Referring to FIGS. 4H and 4I, after forming the via 432 of the second insulating layer 418, the second insulating layer 418 is attached to an adhesive 434 (for example, a single-sided tape), and is embedded in the first layer. The pad layer 416 and the wiring layer 417 of the fourth conductive layer in the second insulating layer 418 are oriented toward the adhesive material 434. Next, an electronic component 436 is placed in the via 432 of the second insulating layer 418. Adhesive material 434 is used to secure electronic component 436. In some embodiments, the size (including length, width, and height) of the via 432 of the second insulating layer 418 corresponds to the electronic component 436, and the electronic component 436 can be placed in the second insulating layer 418 through a punching machine. Through hole 432. In some embodiments, electronic component 436 can include an active component (eg, a CPU or memory, etc.) or a passive component (eg, a capacitor, resistor, inductor, etc.). In the exemplary embodiment, the electronic component 436 is a capacitor having a positive electrode 436A and a negative electrode 436B.

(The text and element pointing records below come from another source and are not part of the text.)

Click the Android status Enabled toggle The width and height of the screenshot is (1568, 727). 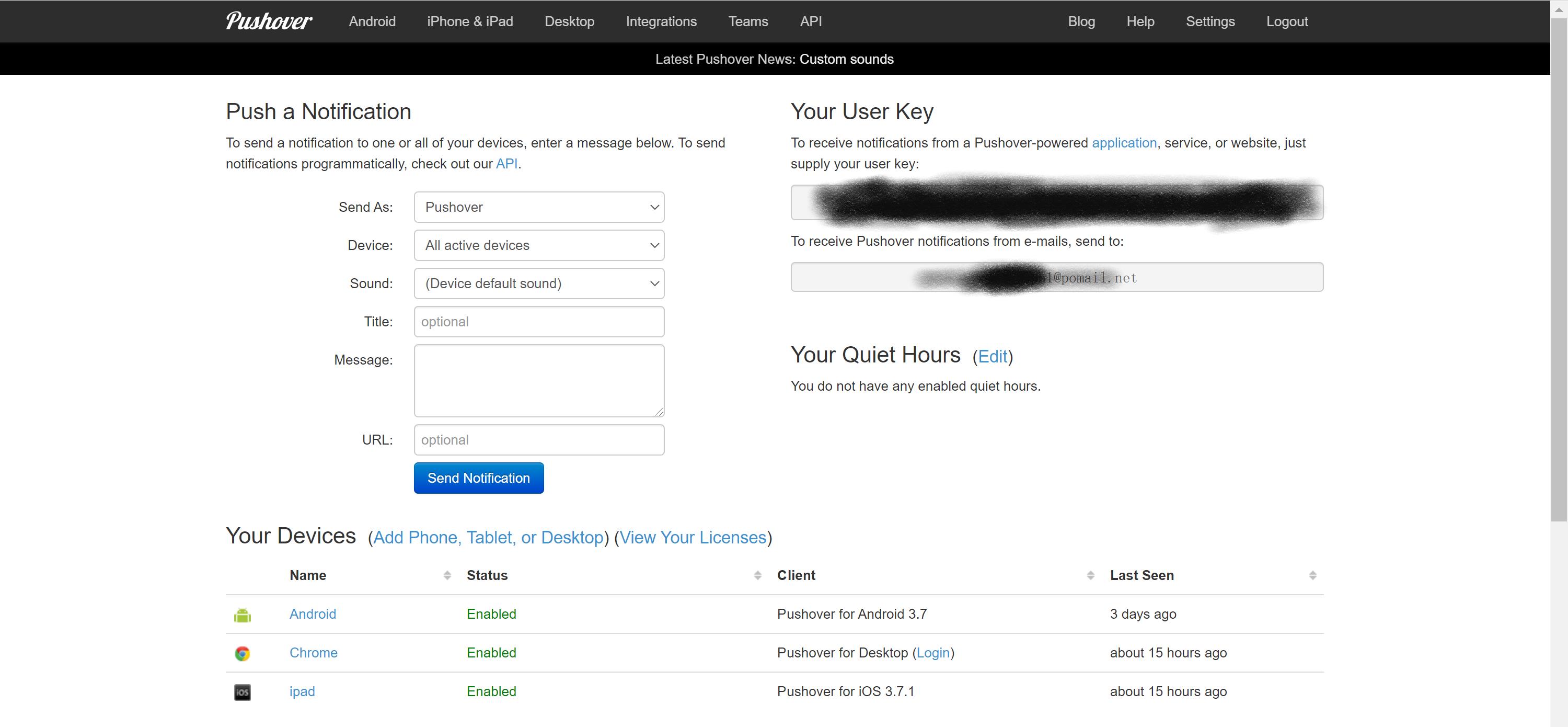[x=491, y=613]
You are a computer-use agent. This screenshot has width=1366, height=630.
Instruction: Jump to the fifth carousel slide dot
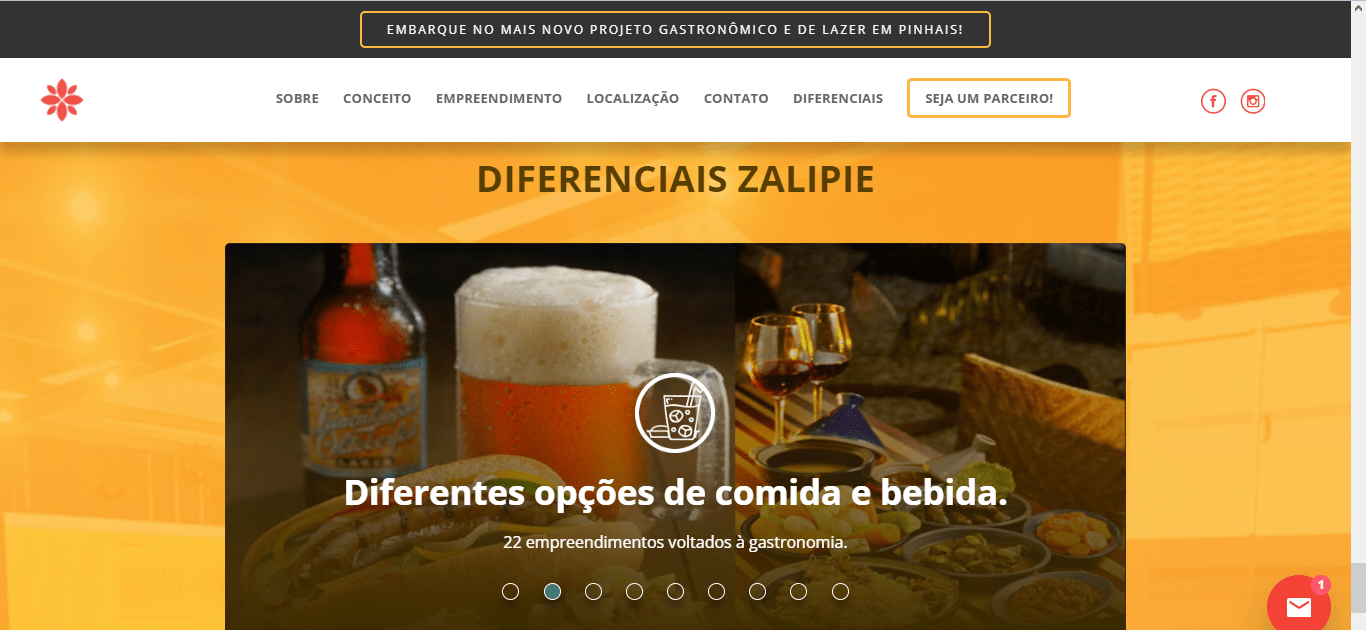point(675,591)
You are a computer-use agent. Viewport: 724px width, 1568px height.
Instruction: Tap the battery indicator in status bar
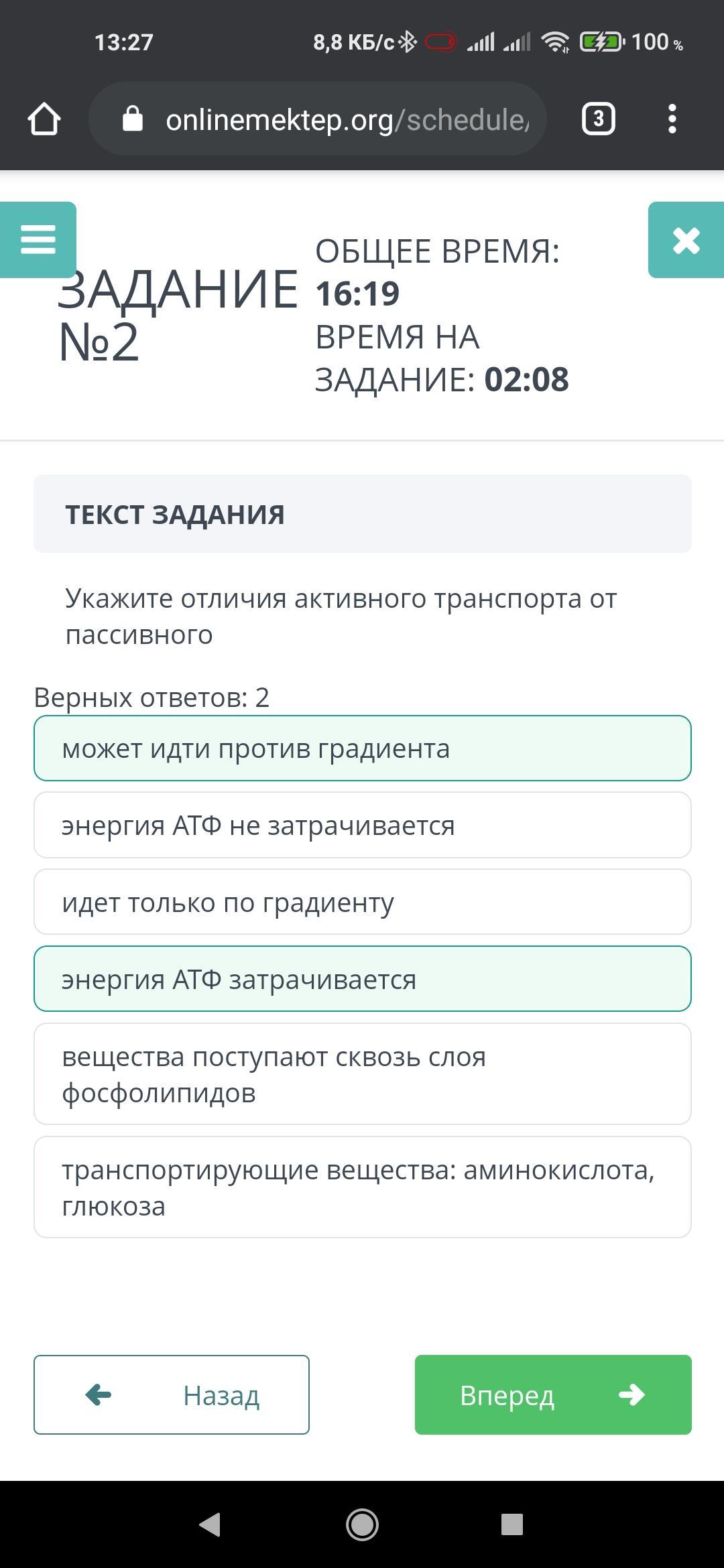[601, 42]
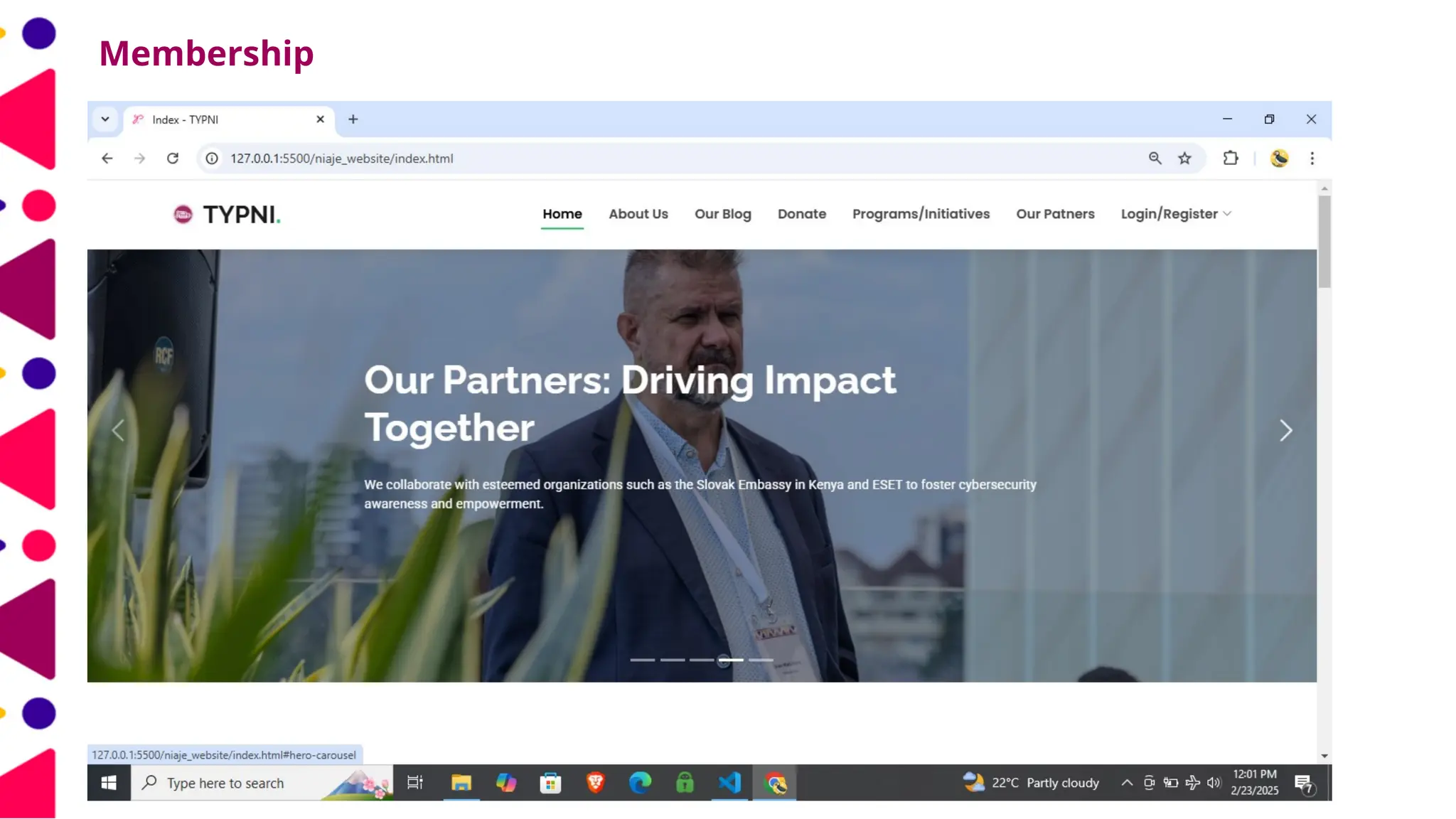The height and width of the screenshot is (819, 1456).
Task: Click the site info icon beside the URL
Action: pyautogui.click(x=212, y=159)

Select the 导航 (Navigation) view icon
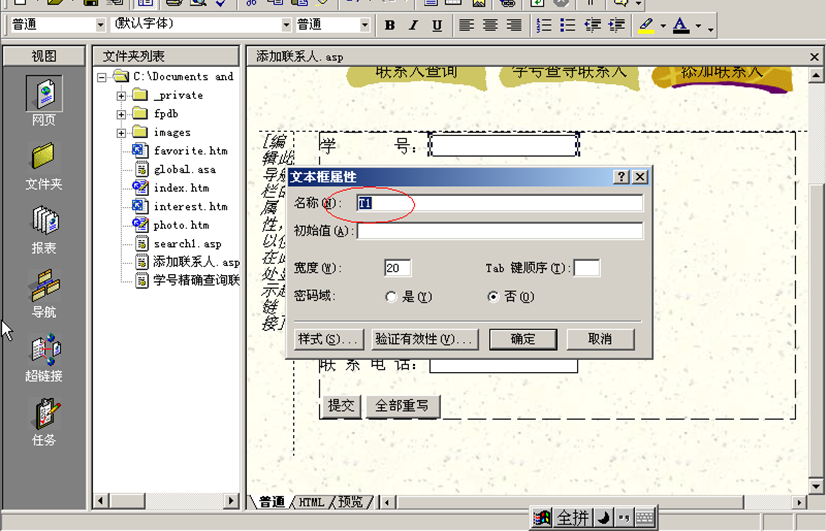tap(44, 288)
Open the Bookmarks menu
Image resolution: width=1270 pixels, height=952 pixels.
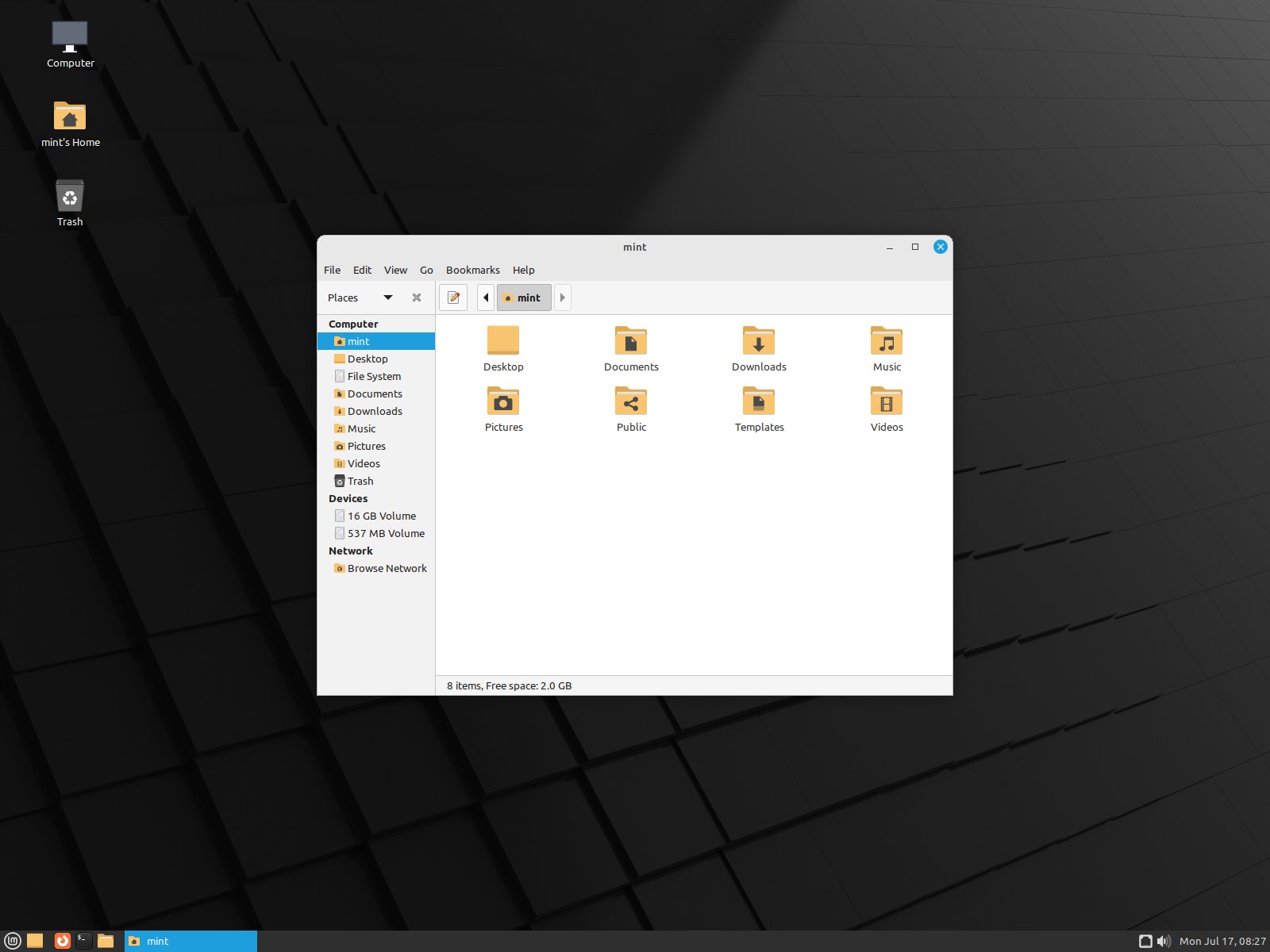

Referring to FIG. 4J, a third insulating layer 438 is formed on the second insulating layer 418 and the electronic component 436. In some embodiments, the material of the third insulating layer 438 includes an epoxy resin, a bismaleimide-triazabenzene (BT), a polyimine (PI), a build-up insulating film ( Ajinomoto build-up film), polyphenylene ether (PPO), polypropylene (PP), polymethyl acrylate (PMMA) or polytetrafluoroethylene (PTFE), and the third insulating layer 438 and the second insulating layer 418 may have the same or different materials. In addition, the third insulating layer 438 may be formed on the second insulating layer 418 and the electronic component 436 by pressing or coating. It is to be noted that when the third insulating layer 438 is formed on the second insulating layer 418 and the electronic component 436, the third insulating layer 438 portion is filled with the via 432 of the electronic component 436 and the second insulating layer 418 ( The gap of the 4Hth) can cover and fix the electronic component 436.

Referring to FIGS. 4J and 4K , after the third insulating layer 438 is formed on the second insulating layer 418 and the electronic component 436 , the adhesive 434 attached to the second insulating layer 418 is removed. Then, a drilling process is performed to form a blind via 440 in the third insulating layer 438 to expose the conductive via 430 in the second insulating layer 418 and the fifth conductive layer 428 thereon, and in the third insulating layer 438. Two blind vias 441 are formed in which the positive electrodes 436A and 436B of the electronic component (capacitor) 436 are exposed. In some embodiments, the manner in which the blind holes 440 and 441 are formed includes a laser drilling process. Next, an electroplated starting layer 442 is formed on the third insulating layer 438 in the blind vias 440 and 441. In some embodiments, the material of the plating initiation layer 442 includes nickel, gold, tin, lead, copper, aluminum, silver, chromium, tungsten, or an alloy thereof, and the plating initiation layer 442 may be formed in a blind hole by deposition. 440 and 441 are on the third insulating layer 438.

Referring to FIGS. 4K and 4L, a third photosensitive layer 444 including a plurality of openings 446 is formed on the plating initiation layer 442, and the positions of the openings 446 correspond to the blind holes 440 and 441. In some embodiments, the third photosensitive layer 444 is formed by a dry film or coating and subsequent lithography process. Next, an electroplating starting layer 442 is used as a seed layer for electroplating, and an electric power is performed. During the plating process, a sixth conductive layer 448 is grown in a region (ie, opening 446) where the plating initiation layer 442 is not covered by the third photosensitive layer 444, wherein the sixth conductive layer 448 can be filled into the blind holes 440 and 441, respectively. The conductive via 450 and the conductive via 452 are formed. In some embodiments, the material of the sixth conductive layer 448 includes nickel, gold, tin, lead, copper, aluminum, silver, chromium, tungsten, or an alloy thereof.

Referring to FIGS. 4L and 4M, the third photosensitive layer 444 is removed, and the plating initiation layer 442 covering the third photosensitive layer 444 is removed. In some embodiments, the step of removing the plating initiation layer 442 overlying the third photosensitive layer 444 may employ a chemical etching method. Next, the second insulating layer 418 and the third insulating layer 438 and the plurality of conductive structures are subjected to a flipping step such that the bottom portion faces upward and the top portion faces downward to form a printed circuit board C2' having no core board.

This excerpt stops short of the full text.